Lesser-Known Novels Worth Your Time
Annie Garthwaite’s Cecily, published in 2021, finally gives Cecily Neville, the woman behind the Wars of the Roses, a book of her own. She was mother to two kings and outlived nearly everyone, and Garthwaite writes her as cold, clever, and utterly compelling.
For Jane Shore, the merchant’s daughter who became Edward IV’s favorite mistress, try Vanora Bennett’s Figures in Silk. It’s as much about the London silk trade as the court, which I loved, though if you want wall-to-wall royals, it will feel like a detour.
Susan Higginbotham’s The Queen of Last Hopes does for Margaret of Anjou what Penman did for Richard: takes a maligned figure and lets her make her case.
And then there’s the oddball I recommend to everyone: Josephine Tey’s The Daughter of Time, from 1951. It’s a detective novel in which a bedridden modern policeman investigates whether Richard III really murdered his nephews in the Tower of London, sifting the evidence like a cold case.
It’s barely 200 pages, and it has converted more people to Team Richard than any history book. Trust me on this one.
Frequently Asked Questions
What Is the Best Historical Fiction Book About the Wars of the Roses?
For my money, it’s The Sunne in Splendour by Sharon Kay Penman, published in 1982. It’s a sympathetic, deeply researched portrait of Richard III that runs the whole conflict from 1459 to Bosworth in 1485. It’s long, over 900 pages, but it’s the one serious readers of the period keep coming back to.
In What Order Should I Read Philippa Gregory’s Cousins’ War Series?

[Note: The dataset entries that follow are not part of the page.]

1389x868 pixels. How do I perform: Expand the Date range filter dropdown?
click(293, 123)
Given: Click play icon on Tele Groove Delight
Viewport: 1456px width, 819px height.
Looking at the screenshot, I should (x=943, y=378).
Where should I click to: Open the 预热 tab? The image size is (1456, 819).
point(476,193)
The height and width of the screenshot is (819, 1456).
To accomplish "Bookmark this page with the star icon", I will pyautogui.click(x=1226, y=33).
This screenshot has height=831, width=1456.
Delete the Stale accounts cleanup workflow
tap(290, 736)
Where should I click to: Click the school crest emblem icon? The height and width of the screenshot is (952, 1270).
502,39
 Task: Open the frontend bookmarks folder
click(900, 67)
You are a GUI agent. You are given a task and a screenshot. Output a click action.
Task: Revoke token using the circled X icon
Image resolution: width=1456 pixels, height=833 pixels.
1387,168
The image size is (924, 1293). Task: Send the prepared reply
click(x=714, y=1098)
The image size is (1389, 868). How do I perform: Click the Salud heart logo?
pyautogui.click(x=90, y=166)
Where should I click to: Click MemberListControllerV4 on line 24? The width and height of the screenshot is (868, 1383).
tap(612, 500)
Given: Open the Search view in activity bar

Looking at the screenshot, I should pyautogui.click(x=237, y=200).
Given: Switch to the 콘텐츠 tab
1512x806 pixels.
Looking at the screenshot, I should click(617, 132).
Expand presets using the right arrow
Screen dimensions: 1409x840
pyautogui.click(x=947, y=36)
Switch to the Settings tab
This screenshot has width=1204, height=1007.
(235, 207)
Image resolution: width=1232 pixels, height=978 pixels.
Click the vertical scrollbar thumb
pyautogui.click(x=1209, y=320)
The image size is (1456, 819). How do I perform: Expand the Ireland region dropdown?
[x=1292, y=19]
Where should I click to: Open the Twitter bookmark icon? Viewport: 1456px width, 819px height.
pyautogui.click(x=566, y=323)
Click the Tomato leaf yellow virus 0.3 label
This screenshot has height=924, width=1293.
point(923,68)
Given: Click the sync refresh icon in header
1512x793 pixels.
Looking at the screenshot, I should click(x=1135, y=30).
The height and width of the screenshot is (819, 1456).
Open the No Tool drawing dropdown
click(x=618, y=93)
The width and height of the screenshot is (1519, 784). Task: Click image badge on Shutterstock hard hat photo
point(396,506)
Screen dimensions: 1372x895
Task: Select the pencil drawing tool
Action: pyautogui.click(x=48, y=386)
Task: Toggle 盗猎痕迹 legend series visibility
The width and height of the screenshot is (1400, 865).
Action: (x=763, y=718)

By chronology, read The Lady of the Rivers, then The White Queen, The Red Queen, The Kingmaker’s Daughter, and The White Princess. That follows the events in sequence. Publication order is different, starting with The White Queen in 2009, so if you like watching an author’s style develop, read them as they came out instead.
Is the TV Show The White Queen Based on a Book?
Yes. The 2013 BBC and Starz series adapts three of Philippa Gregory’s Cousins’ War novels: The White Queen, The Red Queen, and The Kingmaker’s Daughter. It premiered on BBC One on 16 June 2013. Historians pointed out that the chronology was shuffled, and Gregory herself said the networks wanted her interpretation rather than a strict documentary.
Did Richard III Really Kill the Princes in the Tower?
Nobody knows for certain, and that gap is exactly why the period makes such good fiction. Some say Richard was innocent and blame the Duke of Buckingham. Others pin it on him. The honest answer is that the evidence is thin and contested.
Which Wars of the Roses Novels Are Best for Battles and Action?
Conn Iggulden’s series is your pick, starting with Stormbird and then Margaret of Anjou. His books move fast and put the military and political maneuvering front and center. If you loved the warring-houses tension of Game of Thrones, that’s the reading experience Iggulden is chasing.
How Historically Accurate Is Wars of the Roses Fiction?
It ranges enormously. Penman’s work is prized for meticulous research, while other novels reshape timelines and characters for drama. Even the careful authors invent dialogue and motive where the records go quiet. A quick tell is whether the book includes an author’s note explaining where it leaves the documented history behind.